TEXTO FORNECIDO –

════════

Quanto à temática, era geralmente urbana, reflectindo as preocupações dos seus autores. Em foco estavam discussões filosóficas, o existencialismo, a vida boémia de Paris, e os conflitos psicológicos pessoais. Estes eram mostrados com maior ou menor preocupação narrativa, usando métodos que podiam ir do quase surrealismo (Malle, Resnais) à narrativa mais clássica com inspiração no Film Noir (Melville) ou no musical americano (Demy), por vezes abordando directamente questões sociais (Rohmer).
Embora diferentes entre si, os diversos realizadores que deram origem à Nouvelle Vague tinham em comum essa necessidade de ruptura e reinvenção. O resultado foi um imediato reconhecimento internacional com vários destes filmes a receberem prémios.
Considera-se habitualmente “Um Vinho Difícil” (Le beau Serge 1958), de Claude Chabrol, como a obra que deu início à Nouvelle Vague. Os primeiros êxitos além-fronteiras a seriam “Os Quatrocentos Golpes” (Les Quatre cents coups, 1959) de François Truffaut e “Acossado” (À bout de soufflé, 1960) de Jean-Luc Godard. A partir de então o mundo, sobretudo a Europa colocou os olhos no que se fazia em França, o que viria a influenciar muitas outras cinematografias.
A influência da Nouvelle Vague
Sendo ela próprios devedores de um cinema menos convencional, como o do Neo-realismo Italiano, principalmente na obra de Roberto Rossellini, e o «Free Cinema» inglês, os realizadores da Nouvelle Vague provocaram uma serena revolução internacional, mostrando ao mundo como era possível desenvolver novas linguagens, trabalhando num baixo custo, e usando temáticas ainda por explorar no cinema.

════════

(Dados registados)
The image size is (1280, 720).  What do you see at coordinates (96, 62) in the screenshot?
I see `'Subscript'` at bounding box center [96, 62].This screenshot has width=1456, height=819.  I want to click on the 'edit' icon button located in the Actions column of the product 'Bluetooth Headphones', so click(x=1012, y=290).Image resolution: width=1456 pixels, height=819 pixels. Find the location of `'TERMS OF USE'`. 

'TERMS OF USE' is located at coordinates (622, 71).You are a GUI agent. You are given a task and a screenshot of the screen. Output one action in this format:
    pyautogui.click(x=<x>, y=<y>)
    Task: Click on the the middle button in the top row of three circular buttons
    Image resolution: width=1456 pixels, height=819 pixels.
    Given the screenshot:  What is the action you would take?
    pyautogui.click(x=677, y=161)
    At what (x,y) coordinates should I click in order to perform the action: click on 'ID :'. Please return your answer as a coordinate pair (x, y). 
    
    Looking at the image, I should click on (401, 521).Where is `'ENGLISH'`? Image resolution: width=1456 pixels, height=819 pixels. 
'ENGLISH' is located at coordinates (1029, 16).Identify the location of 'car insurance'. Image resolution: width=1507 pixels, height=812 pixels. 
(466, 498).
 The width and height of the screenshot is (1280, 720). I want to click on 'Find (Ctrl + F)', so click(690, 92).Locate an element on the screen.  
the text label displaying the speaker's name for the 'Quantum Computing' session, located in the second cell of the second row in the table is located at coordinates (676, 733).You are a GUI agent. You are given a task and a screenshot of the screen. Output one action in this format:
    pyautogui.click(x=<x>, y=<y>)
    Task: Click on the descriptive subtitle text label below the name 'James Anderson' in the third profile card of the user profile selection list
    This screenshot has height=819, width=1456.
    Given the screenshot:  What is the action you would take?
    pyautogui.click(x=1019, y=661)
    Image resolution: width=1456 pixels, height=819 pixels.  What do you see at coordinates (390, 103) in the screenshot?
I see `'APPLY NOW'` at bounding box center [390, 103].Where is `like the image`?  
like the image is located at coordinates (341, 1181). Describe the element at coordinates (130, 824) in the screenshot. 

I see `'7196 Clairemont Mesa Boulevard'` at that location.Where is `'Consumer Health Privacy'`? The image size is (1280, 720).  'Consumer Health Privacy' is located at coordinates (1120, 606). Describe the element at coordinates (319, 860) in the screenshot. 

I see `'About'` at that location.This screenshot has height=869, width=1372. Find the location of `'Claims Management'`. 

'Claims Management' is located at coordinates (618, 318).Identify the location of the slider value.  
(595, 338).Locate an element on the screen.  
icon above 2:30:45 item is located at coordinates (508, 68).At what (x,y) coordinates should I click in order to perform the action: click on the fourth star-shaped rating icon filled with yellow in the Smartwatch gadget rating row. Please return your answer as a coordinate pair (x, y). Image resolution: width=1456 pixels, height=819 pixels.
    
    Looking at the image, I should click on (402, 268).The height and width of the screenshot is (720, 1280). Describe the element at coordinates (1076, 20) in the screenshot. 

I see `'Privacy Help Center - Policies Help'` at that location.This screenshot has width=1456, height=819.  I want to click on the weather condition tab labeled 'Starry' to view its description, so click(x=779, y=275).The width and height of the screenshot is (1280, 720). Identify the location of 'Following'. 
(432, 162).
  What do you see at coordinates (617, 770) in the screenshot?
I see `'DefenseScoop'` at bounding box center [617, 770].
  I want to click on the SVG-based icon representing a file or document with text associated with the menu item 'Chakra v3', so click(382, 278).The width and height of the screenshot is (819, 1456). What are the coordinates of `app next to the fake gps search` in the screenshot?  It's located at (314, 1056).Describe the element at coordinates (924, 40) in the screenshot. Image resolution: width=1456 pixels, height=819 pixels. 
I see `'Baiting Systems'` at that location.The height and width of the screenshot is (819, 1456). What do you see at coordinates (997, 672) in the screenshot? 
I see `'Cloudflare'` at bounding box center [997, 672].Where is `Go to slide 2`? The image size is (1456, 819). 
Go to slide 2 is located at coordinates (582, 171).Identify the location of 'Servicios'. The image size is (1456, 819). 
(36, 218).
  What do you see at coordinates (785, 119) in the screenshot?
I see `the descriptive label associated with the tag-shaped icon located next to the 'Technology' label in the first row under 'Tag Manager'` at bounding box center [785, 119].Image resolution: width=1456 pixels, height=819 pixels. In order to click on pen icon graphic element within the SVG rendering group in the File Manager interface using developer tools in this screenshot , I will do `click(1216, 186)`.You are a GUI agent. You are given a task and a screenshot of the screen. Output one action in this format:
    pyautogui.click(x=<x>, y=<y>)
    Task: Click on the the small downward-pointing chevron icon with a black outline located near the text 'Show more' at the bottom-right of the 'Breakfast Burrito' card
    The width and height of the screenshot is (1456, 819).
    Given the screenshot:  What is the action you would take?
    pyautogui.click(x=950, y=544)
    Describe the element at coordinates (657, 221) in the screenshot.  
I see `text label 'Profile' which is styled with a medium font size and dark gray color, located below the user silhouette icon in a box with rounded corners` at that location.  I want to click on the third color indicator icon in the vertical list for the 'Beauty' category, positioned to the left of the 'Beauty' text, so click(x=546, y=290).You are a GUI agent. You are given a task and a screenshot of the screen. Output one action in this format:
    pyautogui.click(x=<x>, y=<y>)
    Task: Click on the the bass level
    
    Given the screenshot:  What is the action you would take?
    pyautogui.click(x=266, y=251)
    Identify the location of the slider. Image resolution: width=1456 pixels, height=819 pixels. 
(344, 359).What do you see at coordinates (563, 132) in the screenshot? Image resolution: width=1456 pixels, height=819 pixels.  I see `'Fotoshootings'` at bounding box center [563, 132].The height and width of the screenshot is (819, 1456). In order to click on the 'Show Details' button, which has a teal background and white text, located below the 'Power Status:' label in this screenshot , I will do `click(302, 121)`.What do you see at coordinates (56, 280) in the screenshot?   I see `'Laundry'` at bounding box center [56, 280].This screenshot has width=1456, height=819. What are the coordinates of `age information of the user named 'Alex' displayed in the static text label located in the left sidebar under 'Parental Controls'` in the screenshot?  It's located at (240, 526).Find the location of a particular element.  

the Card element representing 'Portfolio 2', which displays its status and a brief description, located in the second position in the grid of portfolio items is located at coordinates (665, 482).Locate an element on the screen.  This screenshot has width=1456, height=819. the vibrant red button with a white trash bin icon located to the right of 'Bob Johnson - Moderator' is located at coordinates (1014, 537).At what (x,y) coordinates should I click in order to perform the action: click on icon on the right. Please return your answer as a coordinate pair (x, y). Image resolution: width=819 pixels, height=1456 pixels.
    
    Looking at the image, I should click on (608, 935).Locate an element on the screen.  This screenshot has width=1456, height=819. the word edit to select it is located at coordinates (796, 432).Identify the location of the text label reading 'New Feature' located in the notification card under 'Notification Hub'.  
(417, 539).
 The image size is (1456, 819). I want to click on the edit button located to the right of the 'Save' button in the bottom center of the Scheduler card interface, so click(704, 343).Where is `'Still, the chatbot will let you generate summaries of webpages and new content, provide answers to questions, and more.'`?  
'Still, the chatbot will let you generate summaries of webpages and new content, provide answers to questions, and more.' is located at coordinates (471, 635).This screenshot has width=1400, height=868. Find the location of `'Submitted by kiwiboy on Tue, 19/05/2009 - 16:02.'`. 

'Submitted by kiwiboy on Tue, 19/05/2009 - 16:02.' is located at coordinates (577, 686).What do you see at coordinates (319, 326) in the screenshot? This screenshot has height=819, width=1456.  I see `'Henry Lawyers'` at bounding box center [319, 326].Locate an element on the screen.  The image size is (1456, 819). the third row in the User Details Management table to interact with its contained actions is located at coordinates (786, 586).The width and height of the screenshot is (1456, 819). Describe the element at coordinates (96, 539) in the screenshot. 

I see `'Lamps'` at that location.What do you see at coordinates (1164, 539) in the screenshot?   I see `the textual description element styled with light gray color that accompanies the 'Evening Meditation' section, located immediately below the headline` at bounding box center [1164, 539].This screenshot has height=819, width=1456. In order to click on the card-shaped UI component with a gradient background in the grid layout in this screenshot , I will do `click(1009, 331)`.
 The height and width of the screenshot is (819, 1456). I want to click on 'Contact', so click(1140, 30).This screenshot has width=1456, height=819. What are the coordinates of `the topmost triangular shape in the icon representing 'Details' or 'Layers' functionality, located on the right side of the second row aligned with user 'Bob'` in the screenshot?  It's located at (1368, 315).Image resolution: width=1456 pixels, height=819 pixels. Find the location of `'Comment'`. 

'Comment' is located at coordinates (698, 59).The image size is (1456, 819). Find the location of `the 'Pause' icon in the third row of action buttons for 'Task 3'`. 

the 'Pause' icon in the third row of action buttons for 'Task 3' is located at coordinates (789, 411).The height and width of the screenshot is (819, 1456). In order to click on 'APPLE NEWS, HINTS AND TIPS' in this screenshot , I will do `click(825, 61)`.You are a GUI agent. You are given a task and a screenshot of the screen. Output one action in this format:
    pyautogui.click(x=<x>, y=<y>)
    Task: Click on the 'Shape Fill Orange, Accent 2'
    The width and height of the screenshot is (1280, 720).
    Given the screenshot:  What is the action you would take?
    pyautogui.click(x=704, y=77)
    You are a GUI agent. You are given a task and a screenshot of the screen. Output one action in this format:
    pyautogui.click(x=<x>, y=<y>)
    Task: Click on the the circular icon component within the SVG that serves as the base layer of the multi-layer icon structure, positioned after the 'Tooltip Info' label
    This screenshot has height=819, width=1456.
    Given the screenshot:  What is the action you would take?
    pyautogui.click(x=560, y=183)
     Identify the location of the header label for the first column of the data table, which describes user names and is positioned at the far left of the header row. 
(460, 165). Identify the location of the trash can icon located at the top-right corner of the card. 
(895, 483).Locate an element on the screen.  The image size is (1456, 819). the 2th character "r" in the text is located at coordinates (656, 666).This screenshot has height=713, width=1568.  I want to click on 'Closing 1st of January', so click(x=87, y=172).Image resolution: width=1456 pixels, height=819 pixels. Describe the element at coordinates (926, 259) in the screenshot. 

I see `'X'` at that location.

════════

TAREFA A REALIZAR –
Responda às perguntas sobre o texto acerca da Nouvelle Vague:
(a) Que filme de Claude Chabrol é habitualmente considerado a obra que deu início à Nouvelle Vague?
(b) Em que realizador se destaca, segundo o texto, o Neo-realismo Italiano que influenciou os realizadores da Nouvelle Vague?
(c) Que realizador é associado a uma narrativa com inspiração no musical americano?
Os registos não têm qualquer relação com o texto.

ESPAÇO DE RESPOSTA –
(a) "Um Vinho Difícil" (Le beau Serge, 1958).
(b) Roberto Rossellini.
(c) Demy.